The word dislodges a stone in her mind that tumbles into her sea of thoughts.
Efrem’s writings: We do not know much about the Kaj. We do not even know who his mother was.
“And not everyone was capable of the miraculous,” says Olvos.
A soft wind dances through the copse of trees, and the coals flare bright.
Efrem’s journal: Djinnifrit servants prepared their masters’ beds, served them food, wine.… I cannot imagine what everyone would say if it was revealed that the Kaj had been pampered in such a way.
A log lazily rolls over in the fire like a whale in the sea.

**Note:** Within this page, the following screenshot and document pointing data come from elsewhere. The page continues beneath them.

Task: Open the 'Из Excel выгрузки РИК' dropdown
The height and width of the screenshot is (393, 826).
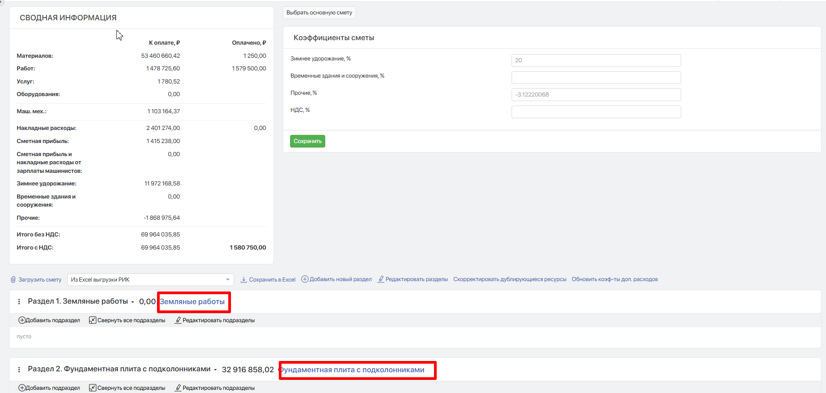Action: (150, 280)
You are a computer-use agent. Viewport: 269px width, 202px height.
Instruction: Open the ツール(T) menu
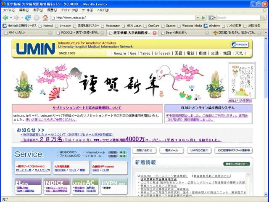(x=87, y=10)
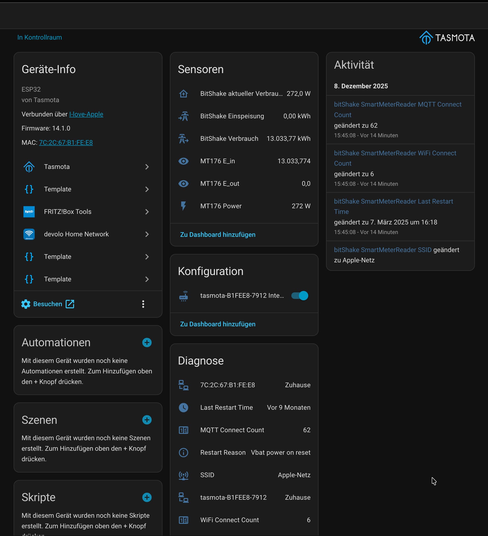This screenshot has width=488, height=536.
Task: Click the eye icon beside MT176 E_in
Action: (183, 161)
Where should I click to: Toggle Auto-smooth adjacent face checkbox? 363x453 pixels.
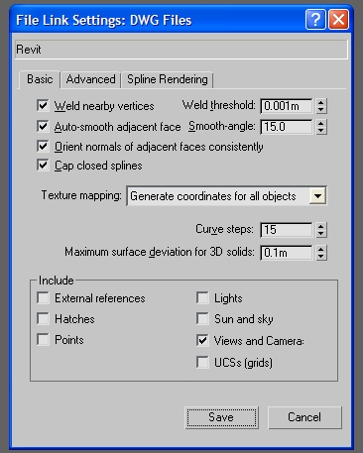[x=43, y=126]
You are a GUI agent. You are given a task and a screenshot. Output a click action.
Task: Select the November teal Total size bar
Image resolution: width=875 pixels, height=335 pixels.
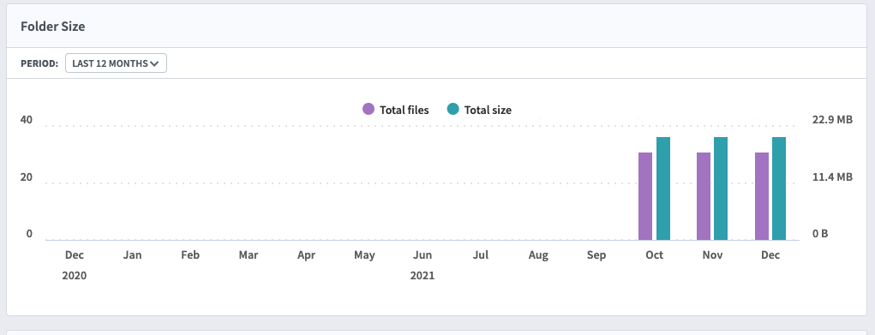[x=721, y=188]
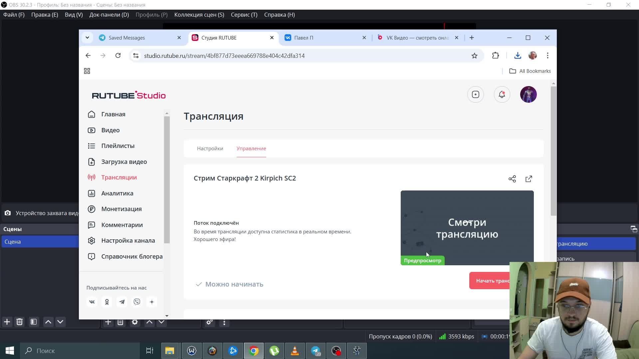Viewport: 639px width, 359px height.
Task: Bookmark the page with the star icon
Action: coord(475,56)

And when she saw Jukov: My own progeny, my own Blessed child rises up against us and slaughters us like sheep!
Snowflakes twirl down and die silently as they near the fire.
“The Blessed were legends and heroes, Shara Komayd,” says Olvos quietly. “Offspring of the Divine and mortals whom the world went out of its way to accommodate.”
Shara’s head spins. “You … You aren’t saying that …”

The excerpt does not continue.